Ms Marr had planned to progress straight from high school to university in Brisbane but found out she was pregnant with her first son, only a few days before flying out.

She found the flexibility of CQUniversity study critical as she completed her Bachelor of Science (Applied Chemistry) with Distinction, while raising four young boys.

"It was four years later when I started seeing my friends starting to graduate that I decided I should have another go at enrolling in tertiary study," she said.

"I was working in retail but securing a CQUniCares BHP Indigenous Scholarship gave me the freedom to focus on my studies, while also funding child care."

Ms Marr now has two young boys and has also helped care for her partner's two young sons for the past 18 months.

She also juggled her study alongside a volunteer role as director and chairwoman of Central Highlands Aboriginal Corporation.

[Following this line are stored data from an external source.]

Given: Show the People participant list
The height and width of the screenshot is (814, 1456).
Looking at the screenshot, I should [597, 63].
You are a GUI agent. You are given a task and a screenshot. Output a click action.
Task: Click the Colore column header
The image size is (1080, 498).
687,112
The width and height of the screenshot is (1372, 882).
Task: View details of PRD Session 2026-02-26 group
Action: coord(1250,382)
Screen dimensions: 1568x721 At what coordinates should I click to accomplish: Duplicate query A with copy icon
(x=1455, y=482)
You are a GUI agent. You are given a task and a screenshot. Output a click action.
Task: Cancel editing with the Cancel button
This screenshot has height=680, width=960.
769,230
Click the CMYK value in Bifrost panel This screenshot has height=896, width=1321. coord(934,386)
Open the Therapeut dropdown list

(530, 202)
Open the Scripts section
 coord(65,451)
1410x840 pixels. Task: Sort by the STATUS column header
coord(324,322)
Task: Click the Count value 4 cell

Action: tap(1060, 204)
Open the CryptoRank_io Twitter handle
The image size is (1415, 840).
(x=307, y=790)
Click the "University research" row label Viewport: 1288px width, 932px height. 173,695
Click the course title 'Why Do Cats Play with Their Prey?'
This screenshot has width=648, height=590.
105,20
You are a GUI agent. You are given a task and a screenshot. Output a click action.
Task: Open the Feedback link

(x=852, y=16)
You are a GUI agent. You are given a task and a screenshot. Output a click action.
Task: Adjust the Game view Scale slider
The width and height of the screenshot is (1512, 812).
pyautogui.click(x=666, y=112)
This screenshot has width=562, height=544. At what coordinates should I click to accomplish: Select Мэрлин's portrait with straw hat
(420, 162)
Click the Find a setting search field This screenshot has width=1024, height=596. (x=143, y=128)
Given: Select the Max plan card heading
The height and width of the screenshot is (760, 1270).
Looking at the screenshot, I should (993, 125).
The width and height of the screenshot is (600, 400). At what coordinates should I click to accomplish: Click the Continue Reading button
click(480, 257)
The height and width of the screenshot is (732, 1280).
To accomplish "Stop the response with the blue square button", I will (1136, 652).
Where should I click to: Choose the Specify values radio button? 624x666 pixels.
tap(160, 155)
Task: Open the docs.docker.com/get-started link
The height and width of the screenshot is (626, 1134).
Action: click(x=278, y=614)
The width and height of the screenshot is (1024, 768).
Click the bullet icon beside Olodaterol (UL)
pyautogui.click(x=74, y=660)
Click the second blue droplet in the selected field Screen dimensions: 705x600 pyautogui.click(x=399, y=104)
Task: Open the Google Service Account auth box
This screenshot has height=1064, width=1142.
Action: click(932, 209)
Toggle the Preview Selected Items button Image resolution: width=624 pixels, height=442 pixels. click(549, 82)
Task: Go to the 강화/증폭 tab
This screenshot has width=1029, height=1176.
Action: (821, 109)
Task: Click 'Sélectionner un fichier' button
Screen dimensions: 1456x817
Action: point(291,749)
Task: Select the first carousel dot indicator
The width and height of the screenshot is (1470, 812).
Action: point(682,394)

"My life was pretty full on as a mother, student and volunteer," she said.

"It certainly helped being able to study via distance education, meaning I only had to come to Rockhampton for residential schools, where I really enjoyed putting my knowledge into practice.

"My assignment for Food Science and Analysis was published in an international scientific journal during my second year, under the title: The Use of Electrochemical Biosensors in Food Analysis.

"As well as being a proud indigenous student, I have the accomplishment of being the first in my family to graduate university."

Ms Marr was delighted to be offered a role with the Emerald office of a global firm, SLR Consulting, while she was still completing her exams.

Her job focus is on monitoring groundwater quality at local mine sites, ensuring compliance with environment agreements and reporting to government, meaning she spends about a third of her work time in the field.